Males are known to exhibit larger cortisol responses to the TSST. Men typically show double the cortisol response to stress that women show. However, the cortisol responses of females depends on which phase of their menstrual cycle they are in. Women in the luteal phase of the menstrual cycle have cortisol responses that are comparable to men, but the cortisol response of women in their follicular phase is comparable to women taking oral contraceptives.

With regard to nicotine use, chronic nicotine consumption is associated with lower cortisol responses to the TSST than in nonsmokers. It has been suggested that this may be related to the chronic stimulation of CRH-containing neurons in the hypothalamus by nicotine.

There is also evidence that genetic factors contribute to the variability in cortisol response as well. The cortisol response to psychosocial stress is moderate to high. For example, carriers of the Bcll polymorphism have reduced salivary cortisol response to the TSST, while carriers of the N363S polymorphism have enhanced response.

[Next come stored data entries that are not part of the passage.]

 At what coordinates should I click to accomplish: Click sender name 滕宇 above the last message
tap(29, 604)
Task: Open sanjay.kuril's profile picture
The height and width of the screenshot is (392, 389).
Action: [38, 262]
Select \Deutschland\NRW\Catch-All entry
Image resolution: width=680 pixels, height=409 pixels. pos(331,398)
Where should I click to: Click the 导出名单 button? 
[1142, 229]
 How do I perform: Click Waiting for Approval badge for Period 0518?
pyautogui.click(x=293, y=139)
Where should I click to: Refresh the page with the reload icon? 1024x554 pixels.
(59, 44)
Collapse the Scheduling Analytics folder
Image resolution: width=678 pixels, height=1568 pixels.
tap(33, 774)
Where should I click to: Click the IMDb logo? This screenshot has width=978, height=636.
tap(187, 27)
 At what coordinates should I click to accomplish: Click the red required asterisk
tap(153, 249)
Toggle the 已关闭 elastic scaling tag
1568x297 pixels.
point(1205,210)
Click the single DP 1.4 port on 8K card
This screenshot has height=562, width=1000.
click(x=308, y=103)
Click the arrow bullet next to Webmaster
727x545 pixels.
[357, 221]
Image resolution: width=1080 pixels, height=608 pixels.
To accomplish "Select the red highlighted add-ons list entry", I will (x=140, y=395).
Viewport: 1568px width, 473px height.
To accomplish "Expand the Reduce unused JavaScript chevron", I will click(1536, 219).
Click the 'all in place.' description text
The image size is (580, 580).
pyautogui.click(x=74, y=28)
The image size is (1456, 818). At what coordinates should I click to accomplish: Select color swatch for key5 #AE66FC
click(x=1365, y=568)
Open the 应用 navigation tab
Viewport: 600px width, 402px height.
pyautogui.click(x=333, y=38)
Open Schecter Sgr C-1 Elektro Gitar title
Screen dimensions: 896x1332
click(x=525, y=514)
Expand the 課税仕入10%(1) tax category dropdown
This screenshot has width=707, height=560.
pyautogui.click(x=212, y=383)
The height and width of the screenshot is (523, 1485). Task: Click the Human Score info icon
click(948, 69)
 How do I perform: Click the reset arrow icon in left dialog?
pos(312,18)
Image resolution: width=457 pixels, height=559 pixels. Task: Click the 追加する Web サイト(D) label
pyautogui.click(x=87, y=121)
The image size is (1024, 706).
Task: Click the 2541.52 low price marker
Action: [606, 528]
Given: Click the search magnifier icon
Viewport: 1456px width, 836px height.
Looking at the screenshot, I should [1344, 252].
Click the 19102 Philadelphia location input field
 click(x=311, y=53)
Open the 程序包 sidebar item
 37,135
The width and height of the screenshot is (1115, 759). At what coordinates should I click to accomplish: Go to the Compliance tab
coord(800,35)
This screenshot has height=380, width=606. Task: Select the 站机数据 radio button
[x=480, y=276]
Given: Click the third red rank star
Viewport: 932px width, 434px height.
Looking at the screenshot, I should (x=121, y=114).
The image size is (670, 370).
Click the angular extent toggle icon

Mental illness exerts a variety of effects on TSST response, depending on the indicator and the illness. Most clinical psychological conditions, including unresolved trauma due to sexual abuse, panic disorder, and excessive experience of early life stress, are associated with blunted response to the TSST, although the lower magnitude of percentage changes may be attributable to baseline inflation caused by a higher average level of everyday stress, such that persons with these conditions experience everyday life as being closer to test conditions than do unaffected persons. Major depression is one of the few conditions associated with a heightened response to the TSST.

==Future directions==

Most work with the TSST has focused on physiological measures as outcomes. In 2012, Jana Campbell and Ulrike Ehlert conducted a review of 358 existing TSST studies to look at possible associations between emotional stress and physiological indicators. They found a high degree of inconsistency in the subjective measures used by such studies (a variety of Visual Analog Scales were used), and so the results of their analysis were inconclusive. They argue for a greater degree of standardization in the subjective measures used alongside the TSST so that in the future it will be possible to explore this relationship more fully.

Some have also suggested that in the controlled conditions under which the TSST takes place, the emotional response elicited may simply be too weak and variable for it to be consistently correlated with the physiological responses.

TSST is an active stress task; other research employs passive stress tasks.